▶ Problem
Identify each line in the entries that contains the word "arrows", and copy those lines.

[Element lookup records]

^^^^

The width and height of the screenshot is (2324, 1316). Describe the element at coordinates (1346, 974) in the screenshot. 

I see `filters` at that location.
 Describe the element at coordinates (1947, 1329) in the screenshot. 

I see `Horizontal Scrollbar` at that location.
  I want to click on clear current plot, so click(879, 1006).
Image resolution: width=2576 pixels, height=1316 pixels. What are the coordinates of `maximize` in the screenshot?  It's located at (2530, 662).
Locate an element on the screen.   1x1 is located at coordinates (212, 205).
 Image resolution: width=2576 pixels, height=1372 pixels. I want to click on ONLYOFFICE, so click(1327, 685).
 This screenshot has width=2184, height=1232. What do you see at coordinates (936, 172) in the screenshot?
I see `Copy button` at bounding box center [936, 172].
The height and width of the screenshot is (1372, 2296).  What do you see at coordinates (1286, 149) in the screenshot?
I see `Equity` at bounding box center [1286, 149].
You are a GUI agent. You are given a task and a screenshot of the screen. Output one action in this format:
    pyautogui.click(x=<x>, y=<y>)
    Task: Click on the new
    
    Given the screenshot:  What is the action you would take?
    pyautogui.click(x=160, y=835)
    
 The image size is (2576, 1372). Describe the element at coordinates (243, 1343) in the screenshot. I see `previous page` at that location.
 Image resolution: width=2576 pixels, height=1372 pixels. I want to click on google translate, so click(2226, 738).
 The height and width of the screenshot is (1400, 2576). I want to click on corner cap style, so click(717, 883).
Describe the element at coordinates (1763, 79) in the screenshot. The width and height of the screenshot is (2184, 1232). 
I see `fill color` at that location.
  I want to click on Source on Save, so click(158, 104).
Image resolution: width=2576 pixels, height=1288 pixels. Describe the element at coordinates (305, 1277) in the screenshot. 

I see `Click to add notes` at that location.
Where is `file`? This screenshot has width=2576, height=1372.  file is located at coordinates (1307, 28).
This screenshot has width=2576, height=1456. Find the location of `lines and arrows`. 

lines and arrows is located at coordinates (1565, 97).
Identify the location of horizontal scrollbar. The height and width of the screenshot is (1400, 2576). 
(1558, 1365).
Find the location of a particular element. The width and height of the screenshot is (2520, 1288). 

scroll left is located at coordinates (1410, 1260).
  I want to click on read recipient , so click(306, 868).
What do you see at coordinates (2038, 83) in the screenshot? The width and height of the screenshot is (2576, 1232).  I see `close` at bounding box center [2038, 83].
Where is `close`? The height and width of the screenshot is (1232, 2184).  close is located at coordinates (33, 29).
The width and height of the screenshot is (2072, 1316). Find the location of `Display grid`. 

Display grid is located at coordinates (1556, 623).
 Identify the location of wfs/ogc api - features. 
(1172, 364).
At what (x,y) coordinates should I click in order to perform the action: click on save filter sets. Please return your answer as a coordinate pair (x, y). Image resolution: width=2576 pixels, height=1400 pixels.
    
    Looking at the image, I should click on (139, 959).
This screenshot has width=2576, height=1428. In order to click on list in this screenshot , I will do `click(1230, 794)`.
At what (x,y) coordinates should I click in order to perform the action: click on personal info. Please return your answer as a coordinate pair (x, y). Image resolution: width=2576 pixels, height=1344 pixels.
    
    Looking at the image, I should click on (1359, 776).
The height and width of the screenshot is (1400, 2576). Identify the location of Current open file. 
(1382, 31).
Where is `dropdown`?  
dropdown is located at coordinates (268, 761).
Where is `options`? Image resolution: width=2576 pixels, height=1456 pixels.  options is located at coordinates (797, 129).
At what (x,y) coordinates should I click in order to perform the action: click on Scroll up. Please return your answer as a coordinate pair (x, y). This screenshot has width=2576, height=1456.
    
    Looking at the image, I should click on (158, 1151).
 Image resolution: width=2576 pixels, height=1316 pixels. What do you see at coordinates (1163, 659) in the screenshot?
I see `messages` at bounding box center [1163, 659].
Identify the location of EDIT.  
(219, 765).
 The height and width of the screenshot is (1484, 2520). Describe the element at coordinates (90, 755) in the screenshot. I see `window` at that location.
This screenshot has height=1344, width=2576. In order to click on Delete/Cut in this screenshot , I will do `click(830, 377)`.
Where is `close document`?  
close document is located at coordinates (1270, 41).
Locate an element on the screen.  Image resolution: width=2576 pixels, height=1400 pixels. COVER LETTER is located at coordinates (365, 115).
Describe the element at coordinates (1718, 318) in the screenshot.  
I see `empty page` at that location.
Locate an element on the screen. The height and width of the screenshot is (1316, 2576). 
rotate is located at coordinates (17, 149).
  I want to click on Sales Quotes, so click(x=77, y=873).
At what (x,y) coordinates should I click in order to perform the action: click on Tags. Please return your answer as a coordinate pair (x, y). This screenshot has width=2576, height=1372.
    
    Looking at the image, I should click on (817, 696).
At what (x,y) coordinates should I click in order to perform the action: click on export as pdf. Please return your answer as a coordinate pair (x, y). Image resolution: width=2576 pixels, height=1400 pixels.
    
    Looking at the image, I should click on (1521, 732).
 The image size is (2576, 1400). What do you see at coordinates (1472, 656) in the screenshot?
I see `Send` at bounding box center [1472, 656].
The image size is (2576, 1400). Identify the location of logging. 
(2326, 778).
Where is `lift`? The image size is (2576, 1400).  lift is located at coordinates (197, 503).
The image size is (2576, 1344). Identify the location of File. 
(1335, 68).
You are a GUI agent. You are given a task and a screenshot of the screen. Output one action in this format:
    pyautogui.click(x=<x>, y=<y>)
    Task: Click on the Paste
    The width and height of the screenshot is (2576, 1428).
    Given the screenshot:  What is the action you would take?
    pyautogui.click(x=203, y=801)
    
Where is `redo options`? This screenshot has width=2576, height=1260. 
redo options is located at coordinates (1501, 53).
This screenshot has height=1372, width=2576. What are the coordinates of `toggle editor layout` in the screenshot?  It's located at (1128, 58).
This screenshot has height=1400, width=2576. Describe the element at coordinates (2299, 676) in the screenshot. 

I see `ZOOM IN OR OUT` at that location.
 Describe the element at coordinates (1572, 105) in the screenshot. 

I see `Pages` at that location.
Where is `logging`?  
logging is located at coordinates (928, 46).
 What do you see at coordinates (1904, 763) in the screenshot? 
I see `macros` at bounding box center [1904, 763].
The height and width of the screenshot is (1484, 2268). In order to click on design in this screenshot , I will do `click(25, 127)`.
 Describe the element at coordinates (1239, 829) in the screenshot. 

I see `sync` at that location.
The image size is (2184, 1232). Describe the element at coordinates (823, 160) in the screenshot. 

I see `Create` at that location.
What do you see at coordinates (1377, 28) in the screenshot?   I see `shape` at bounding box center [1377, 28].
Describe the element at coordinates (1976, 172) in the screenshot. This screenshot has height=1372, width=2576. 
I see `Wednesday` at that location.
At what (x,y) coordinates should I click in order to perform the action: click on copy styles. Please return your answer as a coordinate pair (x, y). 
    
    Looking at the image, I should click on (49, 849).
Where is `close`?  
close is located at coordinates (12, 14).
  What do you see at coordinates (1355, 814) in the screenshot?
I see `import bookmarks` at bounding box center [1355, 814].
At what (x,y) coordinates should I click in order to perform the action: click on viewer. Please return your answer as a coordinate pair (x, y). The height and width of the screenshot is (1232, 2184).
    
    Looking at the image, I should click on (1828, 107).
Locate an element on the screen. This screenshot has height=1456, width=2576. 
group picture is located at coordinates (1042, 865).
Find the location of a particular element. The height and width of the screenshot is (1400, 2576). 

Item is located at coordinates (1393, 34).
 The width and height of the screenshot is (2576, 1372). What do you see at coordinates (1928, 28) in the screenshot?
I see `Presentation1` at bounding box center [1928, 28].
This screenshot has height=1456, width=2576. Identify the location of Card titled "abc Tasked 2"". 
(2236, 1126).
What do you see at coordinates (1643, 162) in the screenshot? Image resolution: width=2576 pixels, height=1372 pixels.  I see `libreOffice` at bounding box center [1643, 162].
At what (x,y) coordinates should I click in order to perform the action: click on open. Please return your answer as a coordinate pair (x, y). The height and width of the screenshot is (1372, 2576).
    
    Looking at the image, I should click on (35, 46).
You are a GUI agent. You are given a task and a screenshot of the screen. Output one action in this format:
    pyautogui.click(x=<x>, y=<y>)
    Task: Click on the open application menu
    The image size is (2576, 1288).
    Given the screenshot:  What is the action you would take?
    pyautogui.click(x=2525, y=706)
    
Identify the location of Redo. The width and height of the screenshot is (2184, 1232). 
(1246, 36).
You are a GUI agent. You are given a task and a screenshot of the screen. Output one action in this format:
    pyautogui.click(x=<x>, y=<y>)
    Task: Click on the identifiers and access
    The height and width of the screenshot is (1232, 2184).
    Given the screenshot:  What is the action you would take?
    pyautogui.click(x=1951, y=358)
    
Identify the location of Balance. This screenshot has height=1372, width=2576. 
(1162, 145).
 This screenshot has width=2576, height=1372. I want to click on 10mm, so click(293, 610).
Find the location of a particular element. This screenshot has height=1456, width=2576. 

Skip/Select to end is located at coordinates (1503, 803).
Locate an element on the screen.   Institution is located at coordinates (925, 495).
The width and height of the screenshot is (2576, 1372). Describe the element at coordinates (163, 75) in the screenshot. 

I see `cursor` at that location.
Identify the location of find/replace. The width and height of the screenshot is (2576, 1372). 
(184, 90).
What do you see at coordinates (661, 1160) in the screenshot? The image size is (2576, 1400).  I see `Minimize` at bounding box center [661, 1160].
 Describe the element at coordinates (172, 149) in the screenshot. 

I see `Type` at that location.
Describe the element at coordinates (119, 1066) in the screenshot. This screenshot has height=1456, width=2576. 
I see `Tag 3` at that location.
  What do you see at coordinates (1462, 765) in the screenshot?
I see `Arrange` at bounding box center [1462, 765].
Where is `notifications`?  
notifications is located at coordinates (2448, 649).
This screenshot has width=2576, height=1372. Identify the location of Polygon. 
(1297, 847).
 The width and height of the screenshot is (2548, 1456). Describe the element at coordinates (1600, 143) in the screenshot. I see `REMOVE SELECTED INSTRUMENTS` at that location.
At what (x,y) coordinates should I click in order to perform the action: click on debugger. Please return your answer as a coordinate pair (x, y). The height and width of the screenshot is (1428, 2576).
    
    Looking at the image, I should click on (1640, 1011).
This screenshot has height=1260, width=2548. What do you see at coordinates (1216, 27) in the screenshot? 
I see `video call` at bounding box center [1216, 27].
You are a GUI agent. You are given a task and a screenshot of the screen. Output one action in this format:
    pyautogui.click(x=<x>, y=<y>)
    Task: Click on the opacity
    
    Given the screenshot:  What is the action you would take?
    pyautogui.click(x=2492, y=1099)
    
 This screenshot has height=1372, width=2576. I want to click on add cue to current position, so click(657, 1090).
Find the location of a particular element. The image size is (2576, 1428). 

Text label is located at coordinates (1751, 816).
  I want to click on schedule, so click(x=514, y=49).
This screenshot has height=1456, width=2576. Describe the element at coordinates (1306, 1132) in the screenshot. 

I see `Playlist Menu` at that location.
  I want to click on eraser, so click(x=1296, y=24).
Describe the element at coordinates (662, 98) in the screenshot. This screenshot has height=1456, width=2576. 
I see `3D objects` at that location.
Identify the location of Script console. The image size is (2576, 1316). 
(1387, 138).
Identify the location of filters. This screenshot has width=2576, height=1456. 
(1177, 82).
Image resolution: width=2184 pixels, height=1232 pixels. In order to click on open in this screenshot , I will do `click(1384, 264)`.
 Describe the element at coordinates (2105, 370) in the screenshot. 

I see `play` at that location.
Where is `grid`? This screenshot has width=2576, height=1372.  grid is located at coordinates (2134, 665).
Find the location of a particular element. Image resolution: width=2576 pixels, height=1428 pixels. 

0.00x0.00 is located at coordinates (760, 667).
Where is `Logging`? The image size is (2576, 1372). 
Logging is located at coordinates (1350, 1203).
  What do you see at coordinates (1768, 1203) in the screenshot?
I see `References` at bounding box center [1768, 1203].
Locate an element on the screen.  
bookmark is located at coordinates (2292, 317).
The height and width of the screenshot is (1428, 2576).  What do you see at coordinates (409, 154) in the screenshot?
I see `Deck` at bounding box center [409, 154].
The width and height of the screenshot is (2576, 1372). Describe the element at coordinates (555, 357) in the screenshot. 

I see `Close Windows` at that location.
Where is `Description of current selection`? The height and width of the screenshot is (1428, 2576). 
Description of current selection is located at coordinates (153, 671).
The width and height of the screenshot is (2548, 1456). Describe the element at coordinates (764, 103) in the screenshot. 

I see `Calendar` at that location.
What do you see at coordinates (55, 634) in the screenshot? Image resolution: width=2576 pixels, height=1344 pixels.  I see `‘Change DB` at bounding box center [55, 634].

^^^^

▶ Task response
This screenshot has width=2576, height=1456. Find the location of `lines and arrows`. 
lines and arrows is located at coordinates (1565, 97).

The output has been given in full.